Leonie is more of a desert person than I, having scrambled and backpacked in the Mojave on multiple occasions, and suggested visiting the Kelso Dunes and some granite blobs at the south end of the park, which we eventually figured out were called the Sheep Corral. After a tedious drive up 95 to Quartzite and along 40, we got off at the Kelbaker Road near the Granite Mountains, and found the Sheep Corral road with only a bit of exploration. The area is a field of batholiths similar to Joshua Tree, which start off above ground near mountains, but are mostly below the surface down in the plain, exposed in a maze of washes. The best camp spot was occupied by someone who seemed to be there for the long term, with gallons of water and a large propane tank, so we parked just outside, then set out to explore.
We were hoping to find scrambling like in the Buttermilks or rock-piles near Twentynine Palms, in which one can make up a class 3-5.easy route. However, much of the “rock” we found could barely be called such, decomposing and exfoliating granite desperately wanting to become kitty litter. We found a bit of sketchy scrambling on some of the darker orange blobs, which had been weathered or baked into climbable condition, but were mostly disappointed and frustrated. At one point Leonie took out her frustration by pulling plate-sized pieces off an exfoliating blob and throwing them to the ground, where they completely disintegrated.
Toward the end of the day we finally found some decent rock where we should have known to look all along: next to the washes, where sporadic flooding had dug out the sand and, of course, cleaned off the loose rock.
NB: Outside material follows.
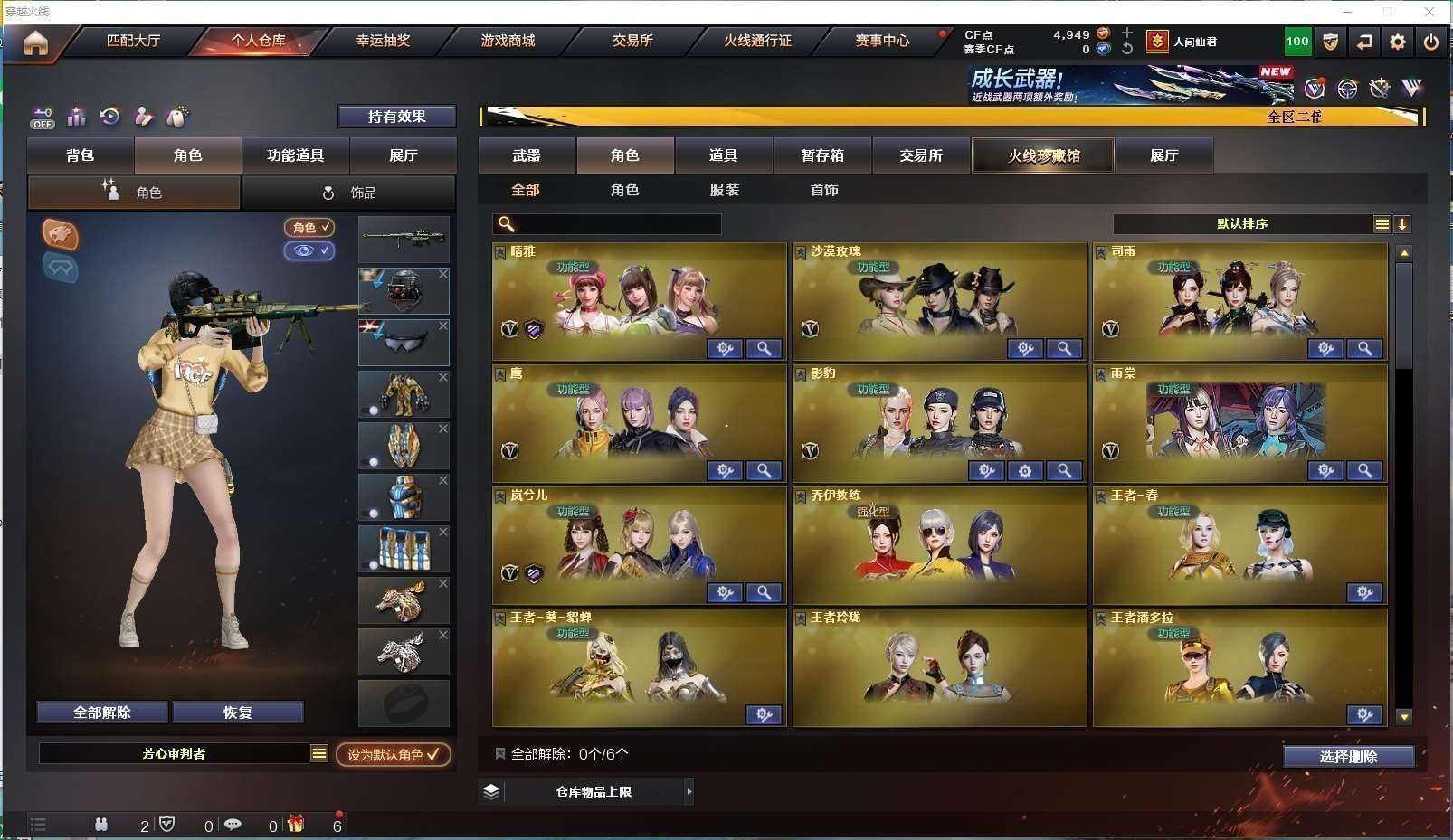This screenshot has height=840, width=1453.
Task: Open settings via the gear icon
Action: click(x=1398, y=42)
We lacked the daylight to explore, but now knew where to go if we returned. The long-term resident turned out to be a climbing steward at Joshua Tree who was quarantining after a close Coronavirus contact, who was familiar enough with the Sheep Corral to know its potential. I wanted to stay and talk to him longer, as he had lived out of his car and traveled the Mountain West for several years, but it quickly became unpleasantly cold once the sun set. After dinner, we dragged some bedding down to a sheltered place in a wash to look at the stars. Though there is some light pollution from I-40, Barstow, and probably Las Vegas, this is still a relatively good place from which to observe the night sky.
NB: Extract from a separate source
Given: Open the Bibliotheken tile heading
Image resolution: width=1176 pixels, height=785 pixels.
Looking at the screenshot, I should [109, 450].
The next day we set out to climb the Kelso Dunes, which collect north of the Granite Mountains. Though they are not as high as Colorado’s Great Sand Dunes (650 vs. 750 feet), and are no longer growing, they are still impressive and, more importantly, have an entry in the Peakbagger database, so I get points for them. We got to the trailhead before all but one other party, so we had the “trail” mostly to ourselves. The sand was just warm enough to hike barefoot, and the climb is not too long or tedious if one follows the ridges. Along the way we experimented with the “singing sand”, a type of resonance that occurs on the leeward side of Kelso and some other dunes. One necessary component seems to be large areas of sand sitting right at the angle of repose, where one can trigger expansive sand “slab avalanches” by stomping on the edge of the dune or, sometimes, up to a foot or so back. This only works once on a slope, until the sand reaccumulates for an unknown period, so we were lucky that it worked along a ridge on the standard route.
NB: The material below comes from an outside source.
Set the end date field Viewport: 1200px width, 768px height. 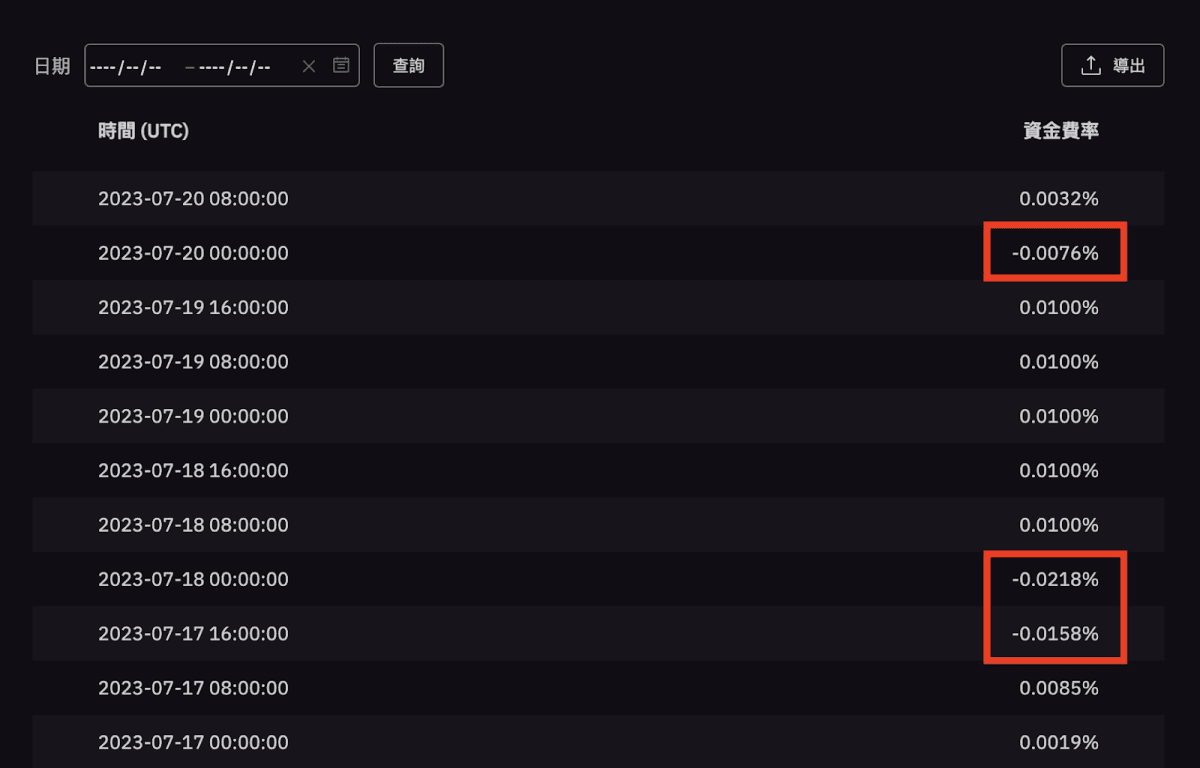point(235,66)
We lucked out and had the summit to ourselves for ten minutes before others started straggling up from the trailhead and campground. Most people only go to the highest dune, but the Kelso Dunes are expansive, with dunes nearly as high extending east, and lesser ones to the north. We made a loop over the eastern dunes, despoiling more virgin slopes to enjoy the resonance and jumping off their edges. One other interesting feature of the Kelso Dunes is their magnetite deposits. This iron oxide is heavier than silica sand, and collects to create striking black highlights on the surface of some dune aspects. We eventually wandered back to the car, then spent a bit more time in the Sheep Corral before continuing toward home.